*TASK DIRECTIONS*
Copy the records below, from the line containing "Select the highlighted Анна Сокур video tile" through the last line; leave out pictures.

*DATA TO USE*

──────

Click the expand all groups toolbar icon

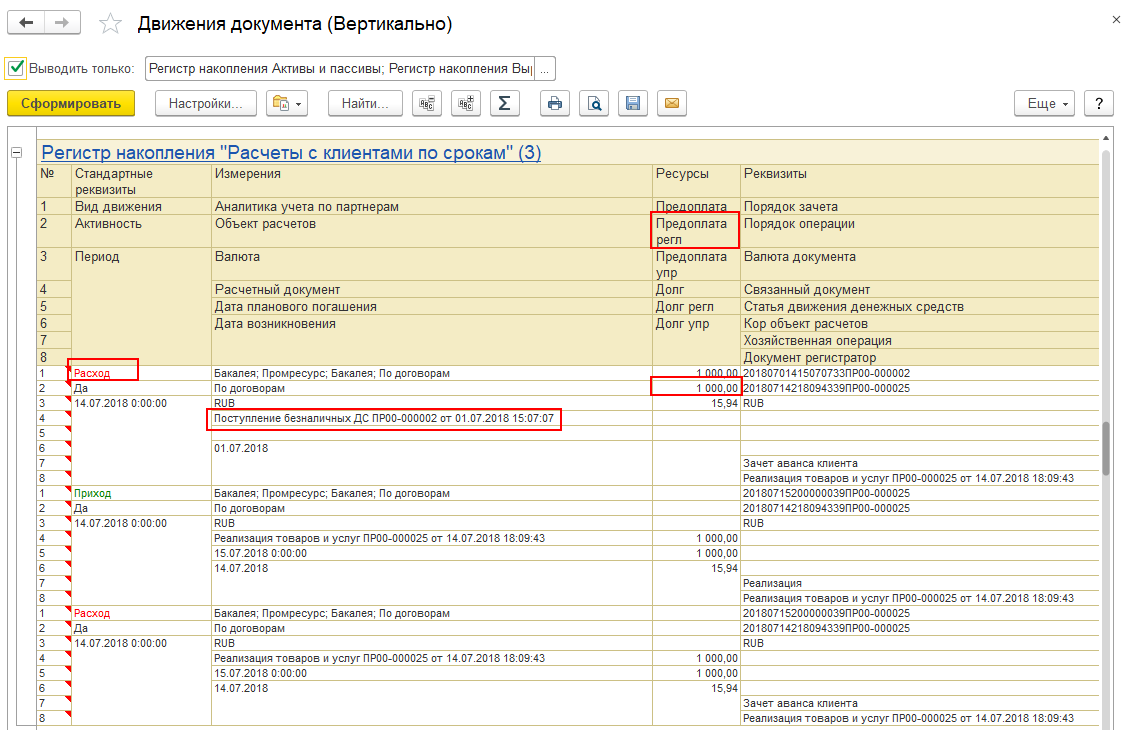465,103

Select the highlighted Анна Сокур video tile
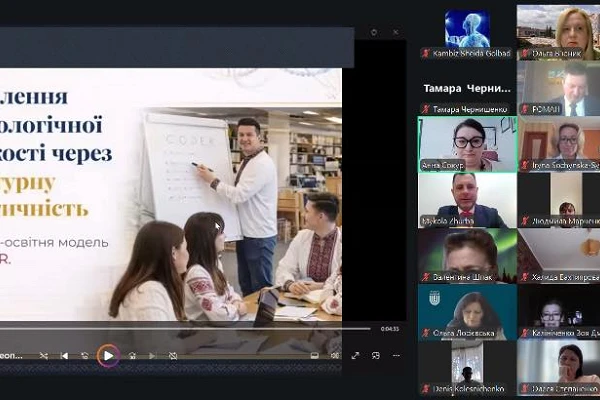(466, 143)
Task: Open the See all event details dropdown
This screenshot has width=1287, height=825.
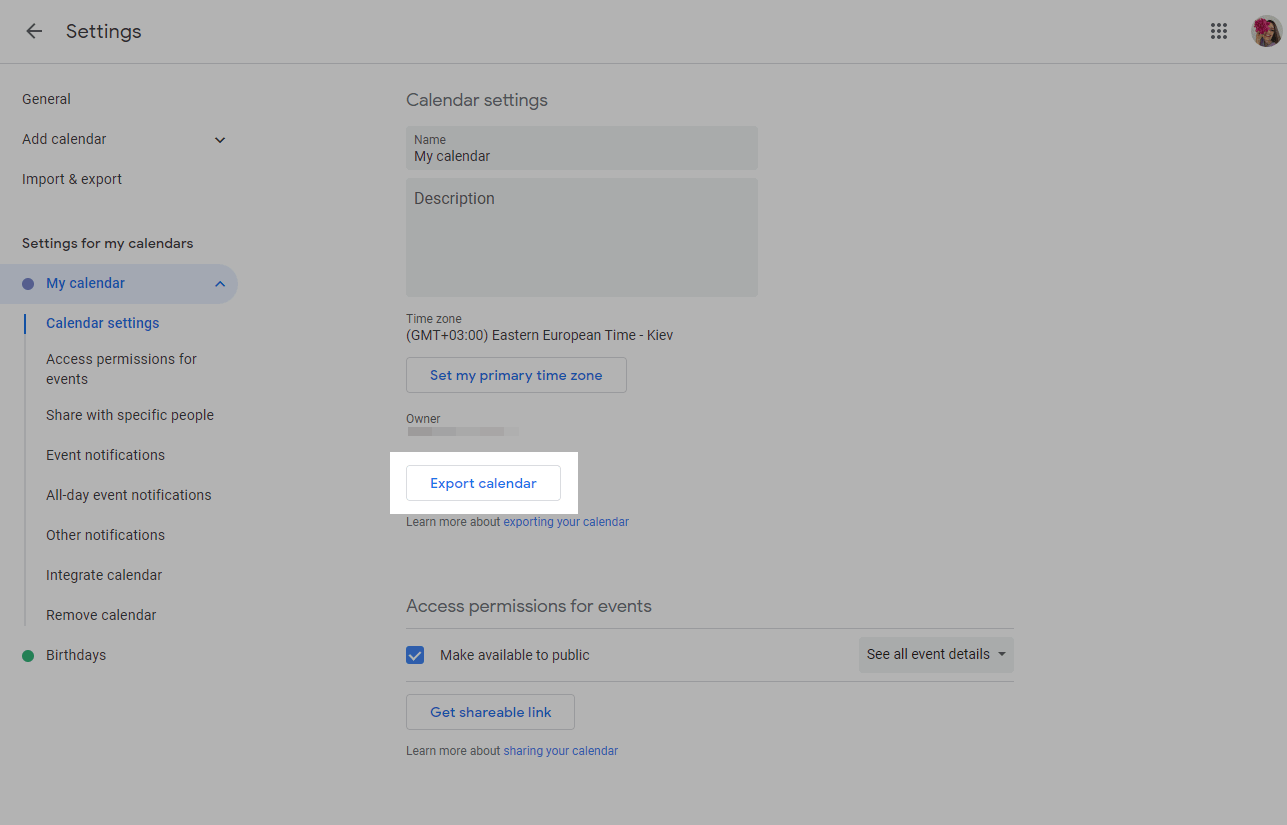Action: click(x=936, y=655)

──────

*ANSWER FOR THIS EXERCISE*
Select the highlighted Анна Сокур video tile
(466, 143)
Task: Open the See all event details dropdown
This screenshot has width=1287, height=825.
Action: click(x=936, y=655)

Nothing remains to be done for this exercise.